Follow up: making sure action gets taken and the benefits last

Prepare notes or minutes of the meeting: Participants will rarely read about the meeting they attended. Instead, provide a synthesized action plan highlighting responsibilities, and a summary of the discussions. If you are required to take action, provide them with the deadlines.

Arrange discussion with participants one week after the session: After appropriate time for participants to reflect on the session, you can arrange a discussion with the key participants. It will allow unsolved issues to surface, and also to get the pulse as to the efficiency of the session.

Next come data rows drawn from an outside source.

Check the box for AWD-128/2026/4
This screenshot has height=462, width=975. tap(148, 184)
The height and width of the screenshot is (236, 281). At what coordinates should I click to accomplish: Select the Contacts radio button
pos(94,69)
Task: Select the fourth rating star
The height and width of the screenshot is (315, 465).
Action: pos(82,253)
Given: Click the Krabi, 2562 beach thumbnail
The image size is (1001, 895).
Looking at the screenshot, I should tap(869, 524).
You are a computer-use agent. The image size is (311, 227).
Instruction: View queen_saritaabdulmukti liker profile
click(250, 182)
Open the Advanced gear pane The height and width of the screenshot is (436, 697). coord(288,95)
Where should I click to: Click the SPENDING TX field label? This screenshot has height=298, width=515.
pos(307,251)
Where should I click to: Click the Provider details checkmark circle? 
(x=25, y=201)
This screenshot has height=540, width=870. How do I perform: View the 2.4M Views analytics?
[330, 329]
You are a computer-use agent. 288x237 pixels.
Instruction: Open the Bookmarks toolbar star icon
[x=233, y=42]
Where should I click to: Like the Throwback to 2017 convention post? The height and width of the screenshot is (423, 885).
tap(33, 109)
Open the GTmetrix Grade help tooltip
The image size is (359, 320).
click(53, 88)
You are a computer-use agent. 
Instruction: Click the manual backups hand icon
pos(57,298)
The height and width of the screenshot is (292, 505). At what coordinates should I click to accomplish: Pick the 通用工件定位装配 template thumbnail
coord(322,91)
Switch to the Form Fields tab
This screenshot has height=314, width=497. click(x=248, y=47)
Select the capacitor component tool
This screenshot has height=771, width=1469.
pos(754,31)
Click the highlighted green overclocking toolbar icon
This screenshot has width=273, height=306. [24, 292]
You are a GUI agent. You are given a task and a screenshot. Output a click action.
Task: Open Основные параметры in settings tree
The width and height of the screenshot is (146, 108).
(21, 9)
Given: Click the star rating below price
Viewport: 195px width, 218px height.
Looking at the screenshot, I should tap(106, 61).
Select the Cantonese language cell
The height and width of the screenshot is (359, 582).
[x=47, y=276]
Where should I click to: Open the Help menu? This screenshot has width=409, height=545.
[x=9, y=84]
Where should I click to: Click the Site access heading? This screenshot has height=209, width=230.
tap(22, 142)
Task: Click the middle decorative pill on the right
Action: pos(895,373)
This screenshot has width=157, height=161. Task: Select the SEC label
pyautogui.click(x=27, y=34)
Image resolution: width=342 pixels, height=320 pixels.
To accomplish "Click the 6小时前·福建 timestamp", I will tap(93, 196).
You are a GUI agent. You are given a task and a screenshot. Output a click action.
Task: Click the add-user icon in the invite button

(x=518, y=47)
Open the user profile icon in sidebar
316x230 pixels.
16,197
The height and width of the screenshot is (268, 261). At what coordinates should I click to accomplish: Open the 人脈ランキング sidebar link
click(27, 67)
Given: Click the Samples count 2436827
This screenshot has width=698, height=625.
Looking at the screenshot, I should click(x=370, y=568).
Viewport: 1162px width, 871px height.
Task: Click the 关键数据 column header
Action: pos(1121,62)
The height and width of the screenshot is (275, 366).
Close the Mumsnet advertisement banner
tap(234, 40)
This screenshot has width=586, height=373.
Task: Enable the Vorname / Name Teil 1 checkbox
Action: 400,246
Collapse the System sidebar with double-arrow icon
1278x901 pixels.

Organize a follow-up meeting: It is wise not to allow participants to leave the session thinking they’ll see a strategic plan soon, and will meet next year again. Make sure you plan follow-up meetings in smaller groups to refine the findings of the session, and double-check if the recommendations are relevant.

Conclusions

Leading a strategic planning session is one of the most difficult tasks of the role of the strategic planning manager: it requires the personal skills to capture the interest of the audience, the listening skills to pick up signals, the analytical skills to see the gaps and the opportunities, the synthetic mind to summarize and build consensus … However, this is where your role comes to the fullest potential: to unleash the strategic thinking of the management team, and once in a while, to force the company to step back and reflect on its strategy. Good luck !

Recommended Reading:

Strategy Process: The Concepts, Context and Cases, by Henry Mintzberg, James Brian Quinn (Contributor)

Team-Based Strategic Planning, by C. Davis Fogg

Simplified Strategic Planning: A No-Nonsense Guide for Busy People Who Want Results Fast! by Robert W. Bradford, Peter Duncan, and Brian Tarcy

Applied Strategic Planning: How to Develop a Plan That Really Works, by Leonard Goodstein

This article was originally featured at www.competia.com in December 2000,
and is reprinted with permission.

© 2000 – 2015, Estelle Métayer. All rights reserved.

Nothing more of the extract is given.